2 releases
| new 0.1.0-alpha.2 | Dec 22, 2025 |
|---|---|
| 0.1.0-alpha.1 | Sep 30, 2025 |
#1977 in Machine learning
11MB
239K
SLoC
ToRSh Benchmarks
This crate provides comprehensive benchmarking utilities for ToRSh, designed to measure performance across different operations, compare with other tensor libraries, and track performance regressions.
Features
Core Benchmarking
- Tensor Operations: Benchmarks for creation, arithmetic, matrix multiplication, and reductions
- Neural Networks: Performance tests for layers, activations, loss functions, and optimizers
- Memory Operations: Memory allocation, copying, and management benchmarks
- Comparisons: Side-by-side performance comparisons with other libraries
Enhanced Analysis (NEW!)
- Advanced Statistical Analysis: Comprehensive statistics with confidence intervals, percentiles, and variability analysis
- Performance Classification: Automatic rating system (Excellent/Good/Acceptable/Poor/Critical)

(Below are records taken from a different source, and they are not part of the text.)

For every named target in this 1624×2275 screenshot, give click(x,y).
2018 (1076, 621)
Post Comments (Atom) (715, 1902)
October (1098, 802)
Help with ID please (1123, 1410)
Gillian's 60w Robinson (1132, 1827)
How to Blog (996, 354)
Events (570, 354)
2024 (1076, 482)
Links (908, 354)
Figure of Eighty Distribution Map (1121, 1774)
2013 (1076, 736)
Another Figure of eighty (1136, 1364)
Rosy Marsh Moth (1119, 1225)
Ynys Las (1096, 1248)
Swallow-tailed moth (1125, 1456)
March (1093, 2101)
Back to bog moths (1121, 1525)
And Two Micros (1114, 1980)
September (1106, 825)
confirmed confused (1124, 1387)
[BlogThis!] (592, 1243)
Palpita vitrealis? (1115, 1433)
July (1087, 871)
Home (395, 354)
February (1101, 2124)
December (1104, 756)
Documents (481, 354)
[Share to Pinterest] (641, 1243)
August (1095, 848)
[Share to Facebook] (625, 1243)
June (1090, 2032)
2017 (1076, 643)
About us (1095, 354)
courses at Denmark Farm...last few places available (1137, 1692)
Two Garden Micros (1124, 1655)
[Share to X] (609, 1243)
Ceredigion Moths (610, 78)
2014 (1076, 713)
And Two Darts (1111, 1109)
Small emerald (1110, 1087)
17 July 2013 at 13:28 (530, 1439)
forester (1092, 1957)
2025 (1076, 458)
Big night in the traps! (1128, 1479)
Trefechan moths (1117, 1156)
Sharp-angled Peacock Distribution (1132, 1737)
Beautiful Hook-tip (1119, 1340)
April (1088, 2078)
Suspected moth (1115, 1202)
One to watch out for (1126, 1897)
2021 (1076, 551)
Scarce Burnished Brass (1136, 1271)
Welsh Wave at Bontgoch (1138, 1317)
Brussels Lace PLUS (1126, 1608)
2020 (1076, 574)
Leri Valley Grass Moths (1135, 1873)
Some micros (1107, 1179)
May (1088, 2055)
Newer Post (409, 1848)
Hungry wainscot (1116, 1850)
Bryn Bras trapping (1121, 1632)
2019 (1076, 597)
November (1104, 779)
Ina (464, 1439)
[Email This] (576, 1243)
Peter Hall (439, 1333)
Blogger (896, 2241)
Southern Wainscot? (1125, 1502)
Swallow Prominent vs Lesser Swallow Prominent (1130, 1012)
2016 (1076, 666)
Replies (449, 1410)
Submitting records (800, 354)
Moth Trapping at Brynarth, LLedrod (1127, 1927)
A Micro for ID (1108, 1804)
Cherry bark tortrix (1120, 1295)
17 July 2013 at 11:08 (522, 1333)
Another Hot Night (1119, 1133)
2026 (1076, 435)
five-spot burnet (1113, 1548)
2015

- Bottleneck Detection: Identifies memory-bound vs compute-bound operations with efficiency metrics
- System Information: Detailed CPU, memory, and environment analysis with optimization recommendations
- Intelligent Recommendations: Context-aware optimization advice based on hardware and workload characteristics
Reporting & Monitoring
- System Metrics: CPU, memory, and performance profiling with reproducibility scoring
- Regression Detection: Track performance changes over time with statistical significance testing
- Comprehensive Reports: Markdown analysis reports, detailed CSV exports, and optimization guides
- Trend Analysis: Performance tracking across multiple benchmark runs
Usage
Running Benchmarks
Run all benchmarks:
cargo bench
Run specific benchmark suites:
cargo bench tensor_operations
cargo bench neural_networks
cargo bench memory_operations
Custom Benchmarks
use torsh_benches::prelude::*;
use torsh_tensor::creation::*;
// Create a simple benchmark
let mut runner = BenchRunner::new();
let config = BenchConfig::new("my_benchmark")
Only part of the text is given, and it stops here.